● 执行任务
1 - 根据下方关于大内隆雄的文段回答以下问题:
(a) 那篇名作的翻译底本是什么?
(b) 内山书店文艺漫谈会的会刊叫什么?
(c) 竹内实在哪部著作中明确提出"同时代中国"的概念?
2 - 请将下方关于大内隆雄的文段中以"20世纪20年代内山书店的文化沙龙"开头的段落改写成要点列表,保留其主要事实。
3 - 请接着下方关于大内隆雄的文段的最后一句往下续写。

● 所附文段
>>>>>
很显然,这篇名作的翻译底本亦即《南国月刊》上分两次发表的初刊本。由此附记也可断定大内隆雄不仅非常关注田汉的文艺动向,对其作品发表状况亦是了如指掌。
20世纪20年代内山书店的文化沙龙,在被视为中日文化界交流的一个公共文化空间而被屡屡提及的同时,却因文艺漫谈会会刊《万华镜》等相关资料纷失而致使其真实面貌尚未被完全揭示。前文通过梳理大内隆雄与“支那剧研究会”、内山书店文艺漫谈会的关联,在一定程度上印证了内山书店文化沙龙内部各组织之间的承继关系,也进一步厘清了上海时期的大内隆雄与以郁达夫为首的创造社同人之间的文学交往关系。而1928年前后正是创造社集体从“文学革命”转向“革命文学”的时期。与创造社诸君的交流,无疑与“大连时期”大内隆雄对无产阶级文学的关注以及因左翼思想而被检举等人生重大转折有着密切关联。通过对东亚同文书院时期大内隆雄以内山书店文艺漫谈会为中介所经历的“沙龙体验”“交游体验”“读书体验”进行梳理,我们能清晰地看到这些丰富多元的“上海体验”对于1935年重返“新京”之后大内隆雄完全转向对伪满洲文学的译介而成为名副其实的“翻译家”而言所具有的“前史性”意义。
作为战后日本学界现代中国研究开创者之一的竹内实在《作为同时代的中国》中明确提出“同时代中国”的概念。出生于1949年,几乎与新中国同步成长的竹内实在观察作为他者对象的中国思想、文学和历史之时,天然会有一种虽身在其外而又感同身受的“同步”意识。这种共时感促使他思考和处理中国问题时,往往去注意作为“同时代史”的中国问题。这种研究方法与传统“汉学”“中国学”侧重历时性的研究和静态性的学理考证相比,保持了一定的共时感与对话性,形成了一种同时代史的属性。他不仅将中国视为一个具有独立体系的“对象”,而且通过不断地往来、体验、感知“同时代”的中国,来思考中国问题、中国形象的同时代史意义。①竹内实:《日本人的中国像》,春秋社(日本东京)1966年版,第1页。竹内实的“同时代”中国论启发我们在研究中日之间的文学互译与传播问题时,不能只在日本的内部、也不能只在语言转换的范畴谈论,而是需要考虑在中日之间乃至整个东亚区域之间相互交融又彼此纠缠的种种历时因缘和文化关联。
如果说竹内实为我们从译介学的视角来探讨20世纪中日文学交流史提供了“同时代”的观念视野,那么大内隆雄则是以其自身文学路径的选择与具体的翻译活动为我们提供了经由翻译而来理解同时代中日之间如何实现经验共振、文化交流的具体方法。
<<<<<
● 记录数据
>>>>>
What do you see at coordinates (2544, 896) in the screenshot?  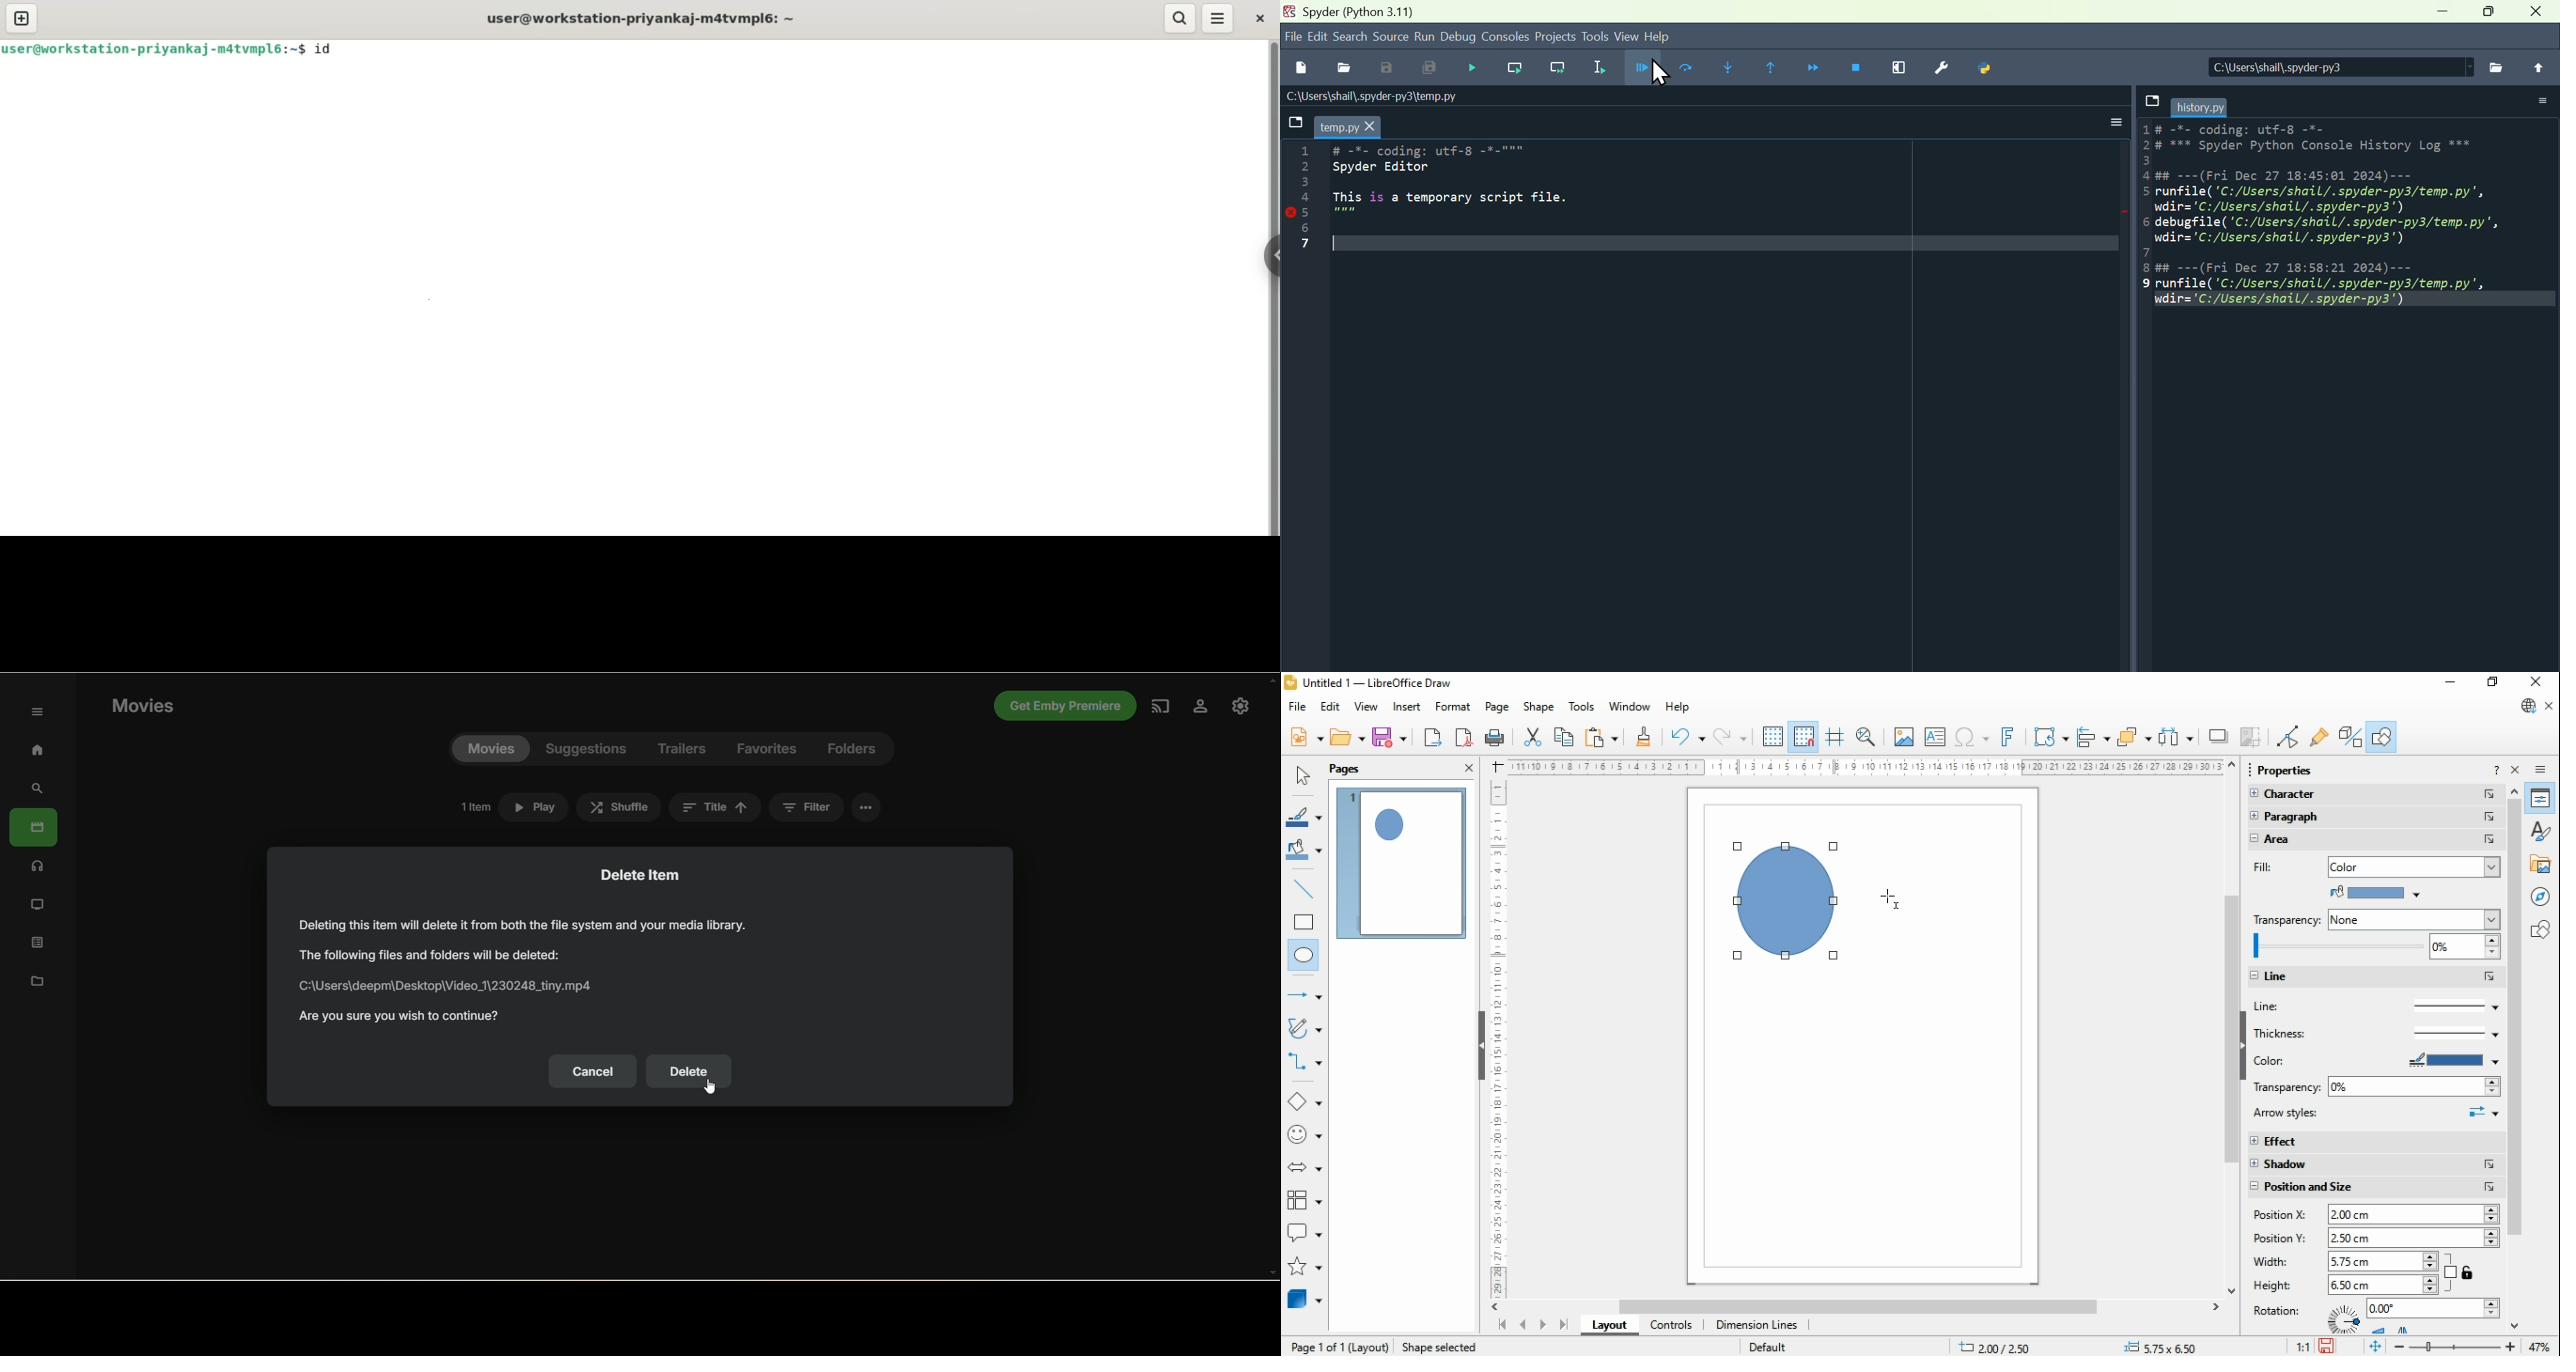 I see `navigator` at bounding box center [2544, 896].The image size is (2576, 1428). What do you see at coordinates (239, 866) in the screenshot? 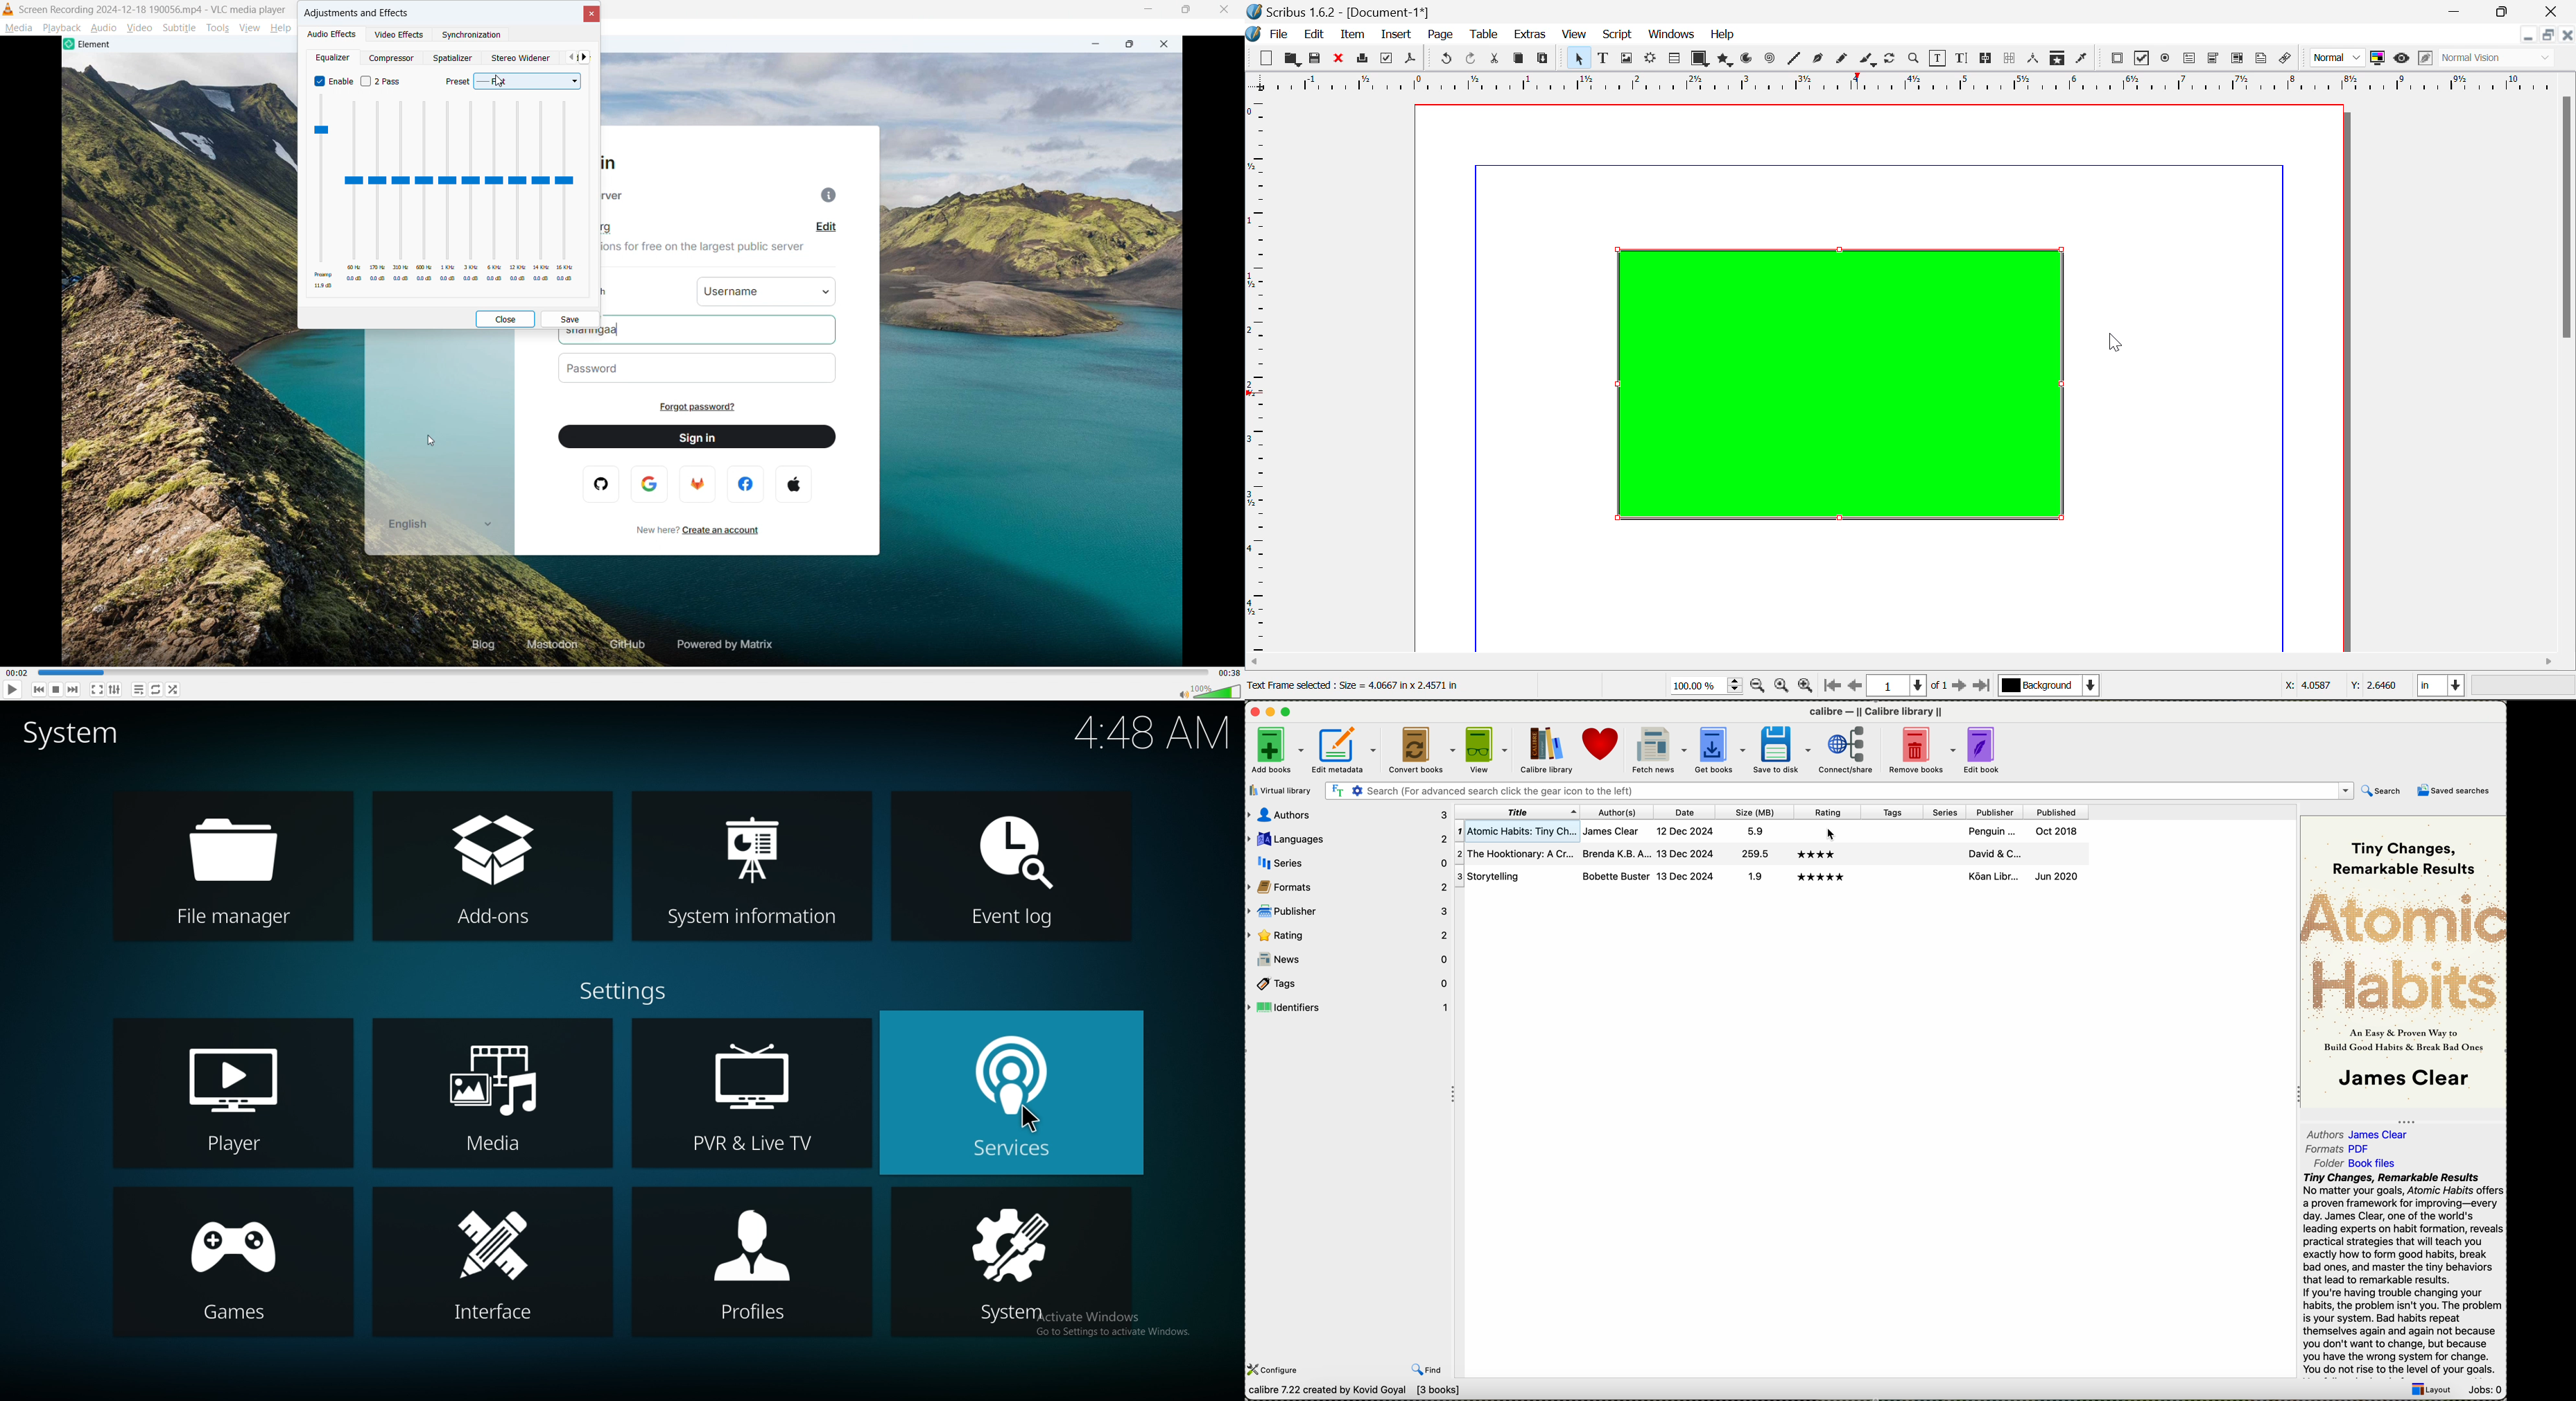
<<<<<
● 任务答案
1 -
(a) 《南国月刊》上分两次发表的初刊本。
(b) 《万华镜》。
(c) 《作为同时代的中国》。

2 -
- 20世纪20年代内山书店的文化沙龙常被视为中日文化界交流的公共文化空间。不过,会刊《万华镜》等相关资料已经散失,其真实面貌尚未完全揭示。
- 梳理大内隆雄与"支那剧研究会"及内山书店文艺漫谈会的关联,在一定程度上印证了沙龙内部各组织之间的承继关系。这一梳理也厘清了上海时期大内隆雄与以郁达夫为首的创造社同人的文学交往。
- 1928年前后,创造社集体从"文学革命"转向"革命文学"。
- 与创造社诸君的交流,同"大连时期"大内隆雄关注无产阶级文学、因左翼思想被检举等人生转折密切相关。
- 东亚同文书院时期,大内隆雄以文艺漫谈会为中介,获得了"沙龙体验""交游体验""读书体验"等"上海体验"。
- 这些"上海体验"具有"前史性"意义:1935年重返"新京"后,大内隆雄完全转向伪满洲文学的译介,成为名副其实的"翻译家"。

3 -
大内隆雄在上海东亚同文书院留学时所写的《支那文学的现在与将来》一文开头就直截了当地提出了两个掷地有声的问题:“当今的中国正在流行的是什么样的文学?未来又会往什么方向发展?”②山口慎一:《支那文学的现在与将来》,《满蒙》1927年9月号。这一连串的问题既是自问,亦是抛给以郁达夫、郑伯奇为代表的中国新文学作家。这里面首先包含了大内隆雄当身处同时代中国与新文学相遇之时,他对这种新文学的关心与好奇:从何处诞生而来?又要发展到何处去?内在于其中的其实是中国“新”的文学是如何发生、文学革命与五四新文学运动之后中国文学往何处去等一系列的重大问题。而身为日本人的大内隆雄之所以会关注彼时尚未完全成熟的“新文学”,主要在于他延续了古来日本师法中国的思维惯性,试图找寻作为同时代自我镜像的他者中国,有何可以继续供日本学习与借鉴。不过,学习对象“为何必须是新文艺呢”?大内隆雄在稍后发表的《关于支那社会新文艺之我见》中开门见山地提出了他的思考:
当前文艺的一个特征是文艺与社会的紧密交涉。这源于现代人已经不可逃避地被卷进社会的漩涡这一事实。如此一来,社会性文艺的诞生,真是必然且理所当然的现象。面对这一趋势,即便是中国也不例外。③山口慎一:《关于支那社会新文艺之我见》,《新天地》1927年1月号。
由此可见,大内隆雄最核心的文艺批评观念是,他认为从社会性的角度来对同时代的中国文艺进行观察是行之有效的方法。这种判断源于他认为当代文艺最大的特征之一,就在于它和社会的发展密不可分。由于生活于现代社会中的人不可避免地要被卷入社会发展的浪潮之中,所以社会性的文艺必然诞生。文艺成为了社会性的重要投射与载体,故而作品是否能带给同时代的日本以思考或启示,也就成为了他选择译介对象的重要因素。
正是这样的视角与认知指导着大内隆雄对中国正在发展中的新文艺积极地展开同步的阅读、观察与译介。而无论是从大内隆雄积极开展的译介活动本身,还是他试图通过文学译介来了解同时代中国的理念与诉求,我们都能从中深刻体认到文学翻译这一通过语言文字的转换把原作引入到一个全新文化圈的行为本身,不仅仅只是单个文学作品在另一种文化语境中的跨语际再现,也是一种语言文字所承载的思想文化、思维方式的越境,更是作为文化中介者的译者在观察外部世界与审视内部语境之后所做出的一种同步体验、交互理解的动态传播。这无疑是我们理解大内隆雄缘何选择以翻译中国文学为志业的重要基点,也是我们今天来清理和研究这段翻译往事的价值和意义所在。